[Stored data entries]
* * * * * * *

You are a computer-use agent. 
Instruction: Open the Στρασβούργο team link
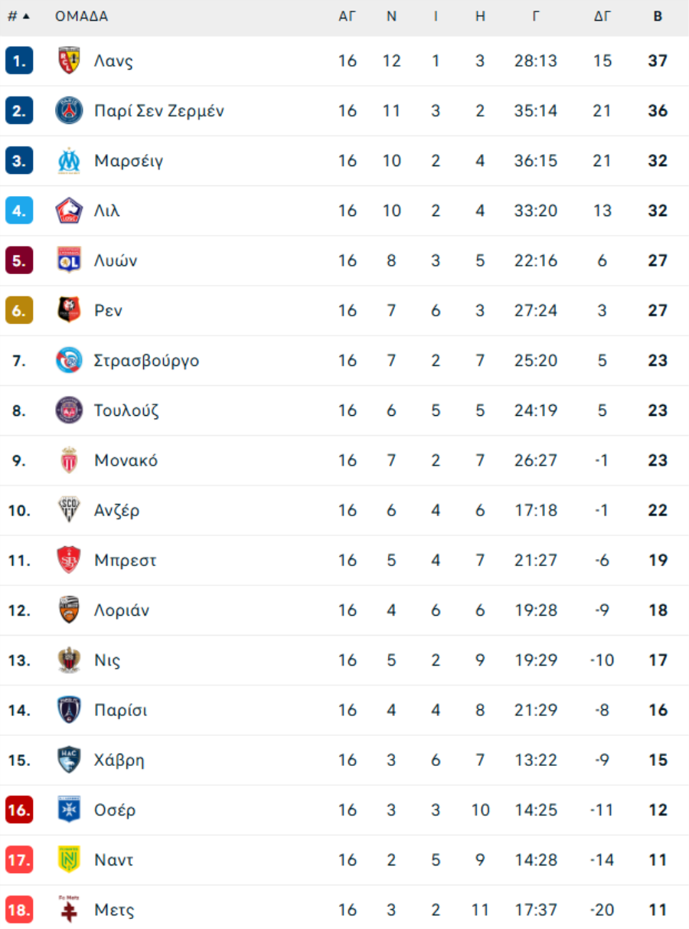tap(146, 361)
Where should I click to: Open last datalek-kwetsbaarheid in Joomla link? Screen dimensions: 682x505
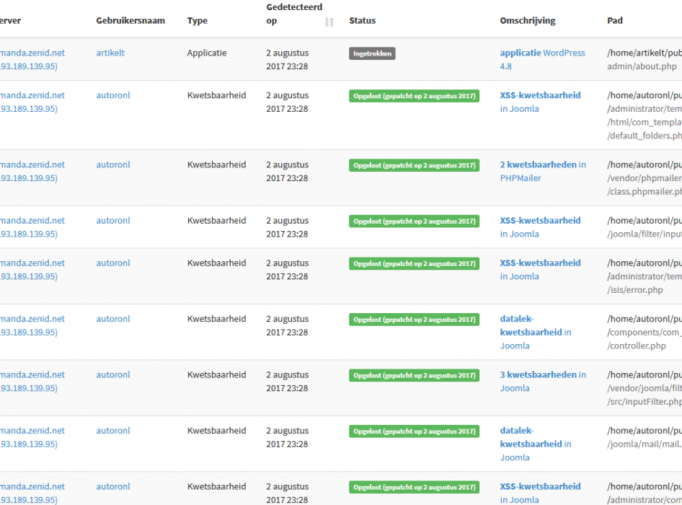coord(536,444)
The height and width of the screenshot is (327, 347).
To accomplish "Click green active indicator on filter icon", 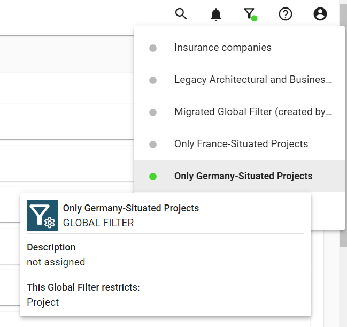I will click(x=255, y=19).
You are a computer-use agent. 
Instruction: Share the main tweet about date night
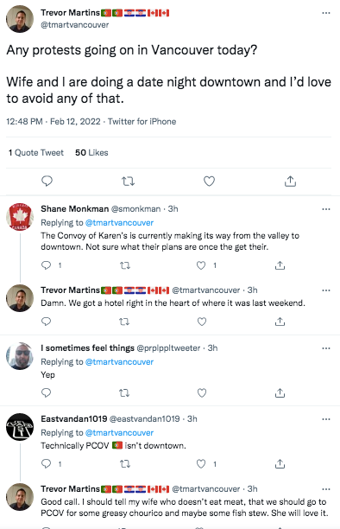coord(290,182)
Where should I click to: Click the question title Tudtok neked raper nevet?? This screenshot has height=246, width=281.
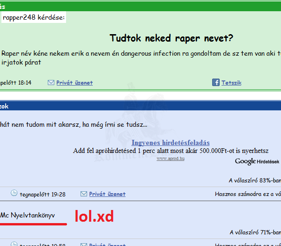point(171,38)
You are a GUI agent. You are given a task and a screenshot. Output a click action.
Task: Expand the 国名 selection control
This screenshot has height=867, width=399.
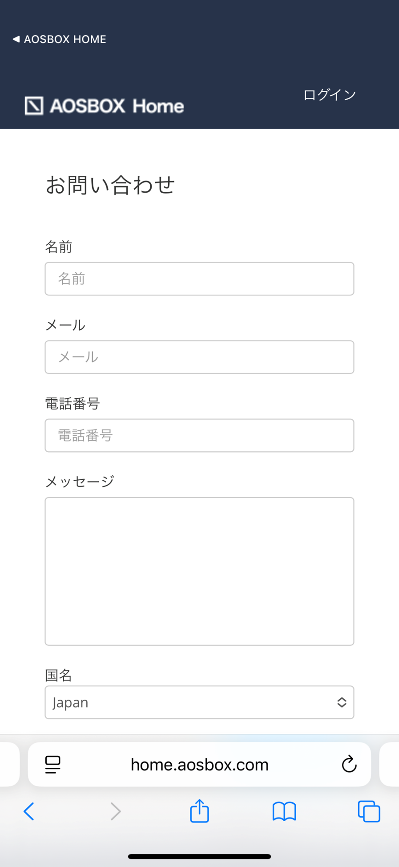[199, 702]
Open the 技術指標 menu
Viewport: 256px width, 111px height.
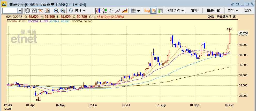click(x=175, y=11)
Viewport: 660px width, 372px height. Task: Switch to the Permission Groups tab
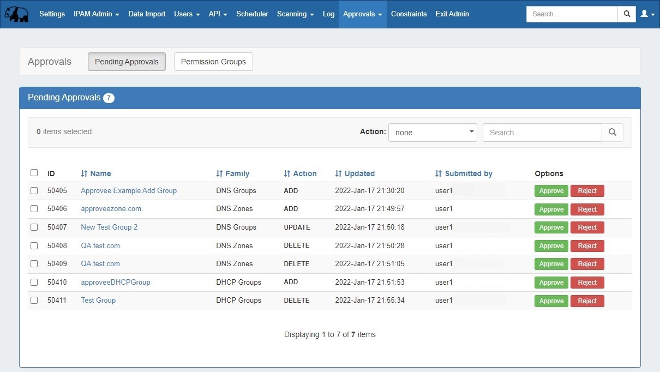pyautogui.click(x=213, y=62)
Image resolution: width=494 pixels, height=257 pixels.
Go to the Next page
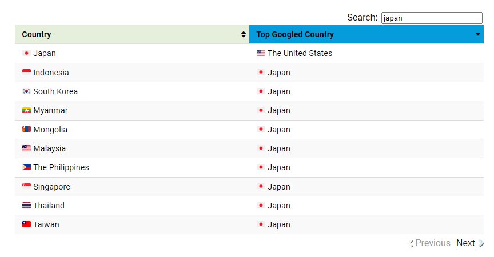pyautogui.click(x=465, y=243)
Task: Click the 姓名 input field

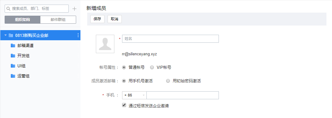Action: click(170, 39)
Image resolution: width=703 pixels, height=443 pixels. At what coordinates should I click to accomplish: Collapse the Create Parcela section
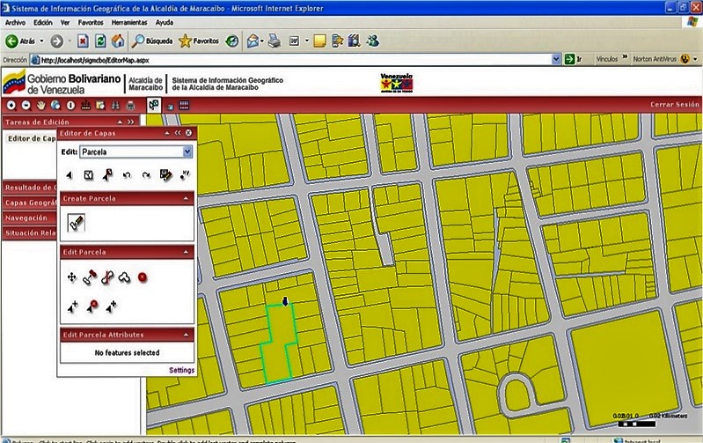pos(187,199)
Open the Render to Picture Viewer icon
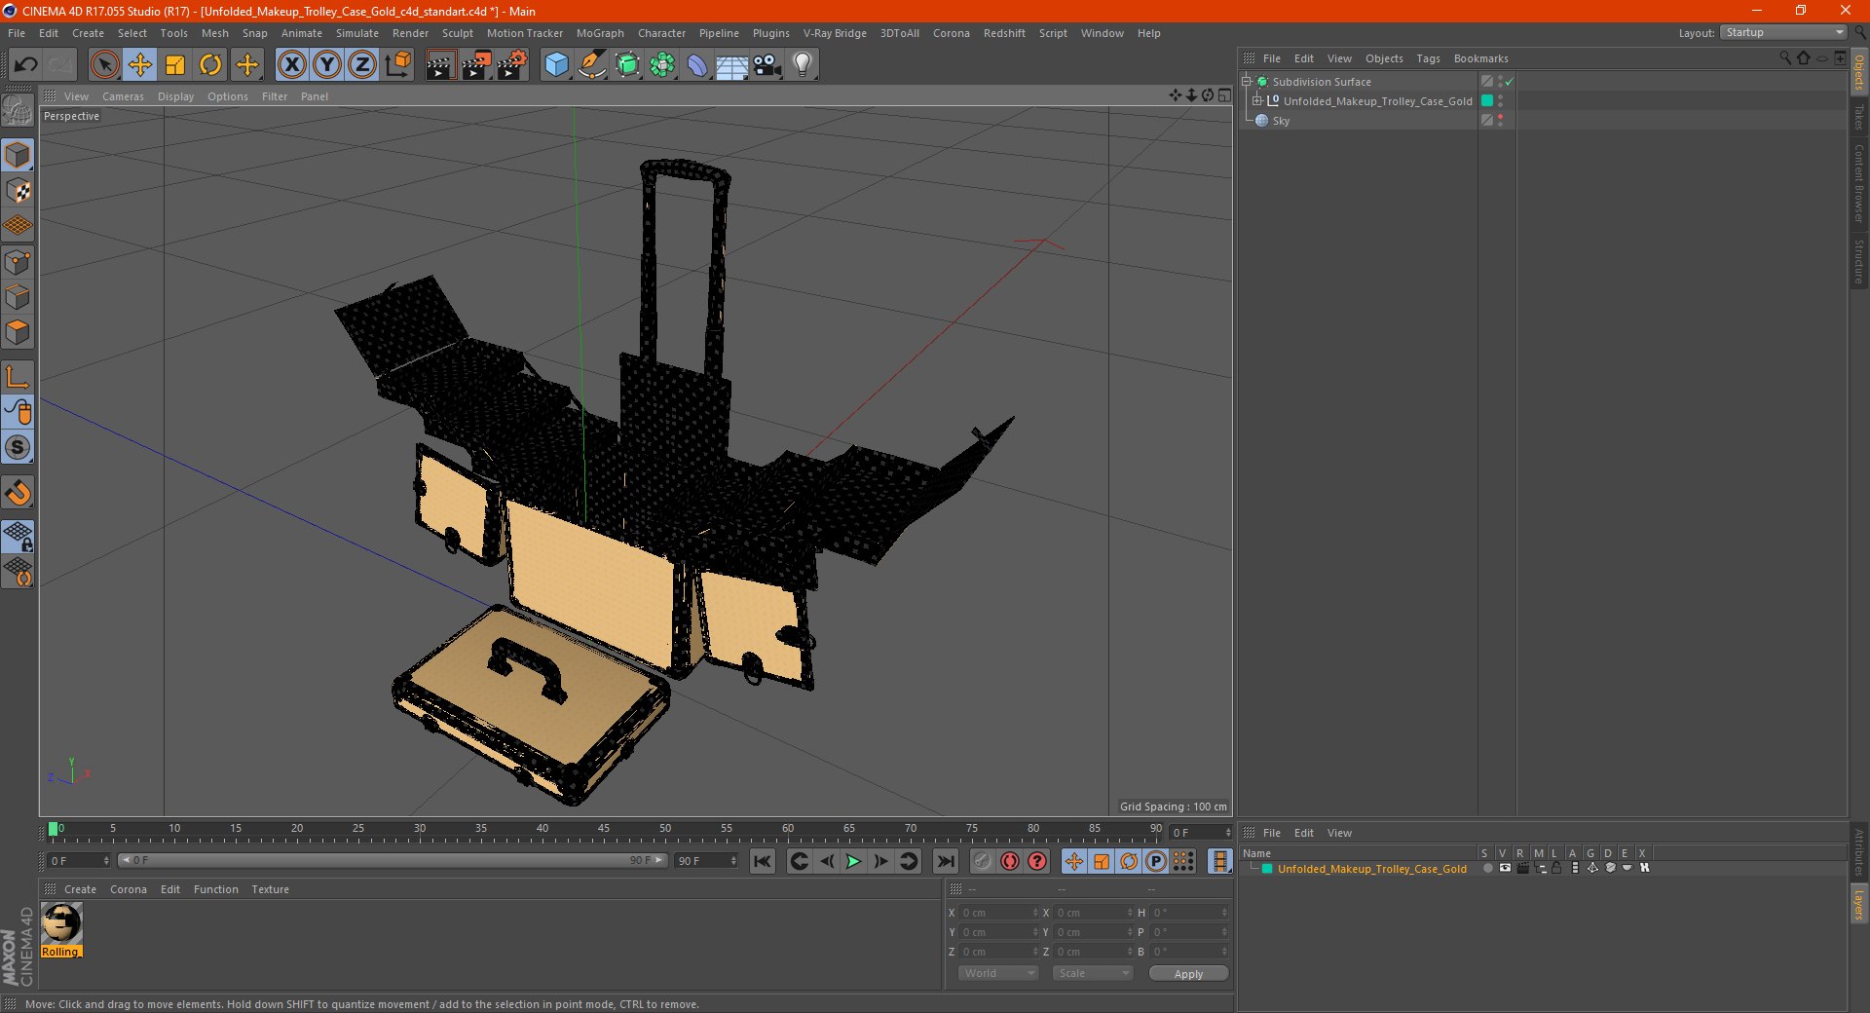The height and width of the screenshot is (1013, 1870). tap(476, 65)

* * * * * * *

◆ Work instruction
Output, exactly and without pictures, the span of lines that starts at the line containing "Where should I click to: Click" and ends at the last line above.

◆ Result of this task
Where should I click to: Click the question title Tudtok neked raper nevet?? This screenshot has height=246, width=281.
point(171,38)
You are a GUI agent. You are given a task and a screenshot. Output a click action.
Task: Expand the 国名 selection control
This screenshot has height=867, width=399.
[199, 702]
Open the 技術指標 menu
Viewport: 256px width, 111px height.
click(x=175, y=11)
Viewport: 660px width, 372px height. Task: Switch to the Permission Groups tab
pyautogui.click(x=213, y=62)
Image resolution: width=494 pixels, height=257 pixels.
Go to the Next page
pyautogui.click(x=465, y=243)
Task: Click the 姓名 input field

Action: click(170, 39)
Image resolution: width=703 pixels, height=443 pixels. At what coordinates should I click to accomplish: Collapse the Create Parcela section
pos(187,199)
Open the Render to Picture Viewer icon
The height and width of the screenshot is (1013, 1870). tap(476, 65)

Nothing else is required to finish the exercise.